AIM OF THE EXERCISE
Write out exactly what each line says, starting with the first line below and ending on the one with "شتاب در اجرای".

INFORMATION SHOWN
▬▬▬▬▬▬

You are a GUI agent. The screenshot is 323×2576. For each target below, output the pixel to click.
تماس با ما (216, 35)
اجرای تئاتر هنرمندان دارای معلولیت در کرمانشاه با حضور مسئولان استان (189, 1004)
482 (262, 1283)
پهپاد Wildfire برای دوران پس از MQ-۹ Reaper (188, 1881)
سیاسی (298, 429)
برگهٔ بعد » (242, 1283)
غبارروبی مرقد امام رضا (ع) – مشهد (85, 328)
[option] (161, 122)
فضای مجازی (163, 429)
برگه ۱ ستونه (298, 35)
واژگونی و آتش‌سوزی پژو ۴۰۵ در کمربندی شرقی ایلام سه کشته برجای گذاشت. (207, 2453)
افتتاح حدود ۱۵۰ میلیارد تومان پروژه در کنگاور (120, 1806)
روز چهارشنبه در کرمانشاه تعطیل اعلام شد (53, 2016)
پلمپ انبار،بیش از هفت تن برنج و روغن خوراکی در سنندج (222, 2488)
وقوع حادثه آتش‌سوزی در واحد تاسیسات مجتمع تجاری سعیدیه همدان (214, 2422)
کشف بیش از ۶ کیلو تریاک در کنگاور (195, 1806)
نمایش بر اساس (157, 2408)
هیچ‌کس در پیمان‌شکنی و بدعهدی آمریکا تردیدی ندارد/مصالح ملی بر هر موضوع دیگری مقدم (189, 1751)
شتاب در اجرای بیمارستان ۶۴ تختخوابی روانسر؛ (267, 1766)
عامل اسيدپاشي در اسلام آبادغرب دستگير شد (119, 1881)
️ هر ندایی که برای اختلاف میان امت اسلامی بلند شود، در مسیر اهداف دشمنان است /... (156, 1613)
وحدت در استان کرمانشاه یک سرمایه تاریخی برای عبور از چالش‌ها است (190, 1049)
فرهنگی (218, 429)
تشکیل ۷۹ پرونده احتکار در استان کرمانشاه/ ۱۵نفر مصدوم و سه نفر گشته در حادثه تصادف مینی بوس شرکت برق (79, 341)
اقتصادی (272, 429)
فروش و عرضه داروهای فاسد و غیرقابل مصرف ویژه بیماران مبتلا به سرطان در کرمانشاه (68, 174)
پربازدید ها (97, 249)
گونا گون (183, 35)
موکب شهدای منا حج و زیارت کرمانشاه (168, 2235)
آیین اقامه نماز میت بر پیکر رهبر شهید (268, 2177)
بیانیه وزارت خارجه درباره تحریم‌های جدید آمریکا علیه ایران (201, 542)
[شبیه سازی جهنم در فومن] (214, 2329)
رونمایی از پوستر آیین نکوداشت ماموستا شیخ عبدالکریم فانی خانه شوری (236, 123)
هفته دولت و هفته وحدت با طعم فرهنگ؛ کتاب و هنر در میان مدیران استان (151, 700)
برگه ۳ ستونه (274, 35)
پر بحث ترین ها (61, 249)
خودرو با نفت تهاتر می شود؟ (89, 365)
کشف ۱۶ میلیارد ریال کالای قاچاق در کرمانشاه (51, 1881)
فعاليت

▬▬▬▬▬▬

RESULT
You are a GUI agent. The screenshot is 323×2576. For each target below, output the pixel to click.
تماس با ما (216, 35)
اجرای تئاتر هنرمندان دارای معلولیت در کرمانشاه با حضور مسئولان استان (189, 1004)
482 (262, 1283)
پهپاد Wildfire برای دوران پس از MQ-۹ Reaper (188, 1881)
سیاسی (298, 429)
برگهٔ بعد » (242, 1283)
غبارروبی مرقد امام رضا (ع) – مشهد (85, 328)
[option] (161, 122)
فضای مجازی (163, 429)
برگه ۱ ستونه (298, 35)
واژگونی و آتش‌سوزی پژو ۴۰۵ در کمربندی شرقی ایلام سه کشته برجای گذاشت. (207, 2453)
افتتاح حدود ۱۵۰ میلیارد تومان پروژه در کنگاور (120, 1806)
روز چهارشنبه در کرمانشاه تعطیل اعلام شد (53, 2016)
پلمپ انبار،بیش از هفت تن برنج و روغن خوراکی در سنندج (222, 2488)
وقوع حادثه آتش‌سوزی در واحد تاسیسات مجتمع تجاری سعیدیه همدان (214, 2422)
کشف بیش از ۶ کیلو تریاک در کنگاور (195, 1806)
نمایش بر اساس (157, 2408)
هیچ‌کس در پیمان‌شکنی و بدعهدی آمریکا تردیدی ندارد/مصالح ملی بر هر موضوع دیگری مقدم (189, 1751)
شتاب در اجرای بیمارستان ۶۴ تختخوابی روانسر؛ (267, 1766)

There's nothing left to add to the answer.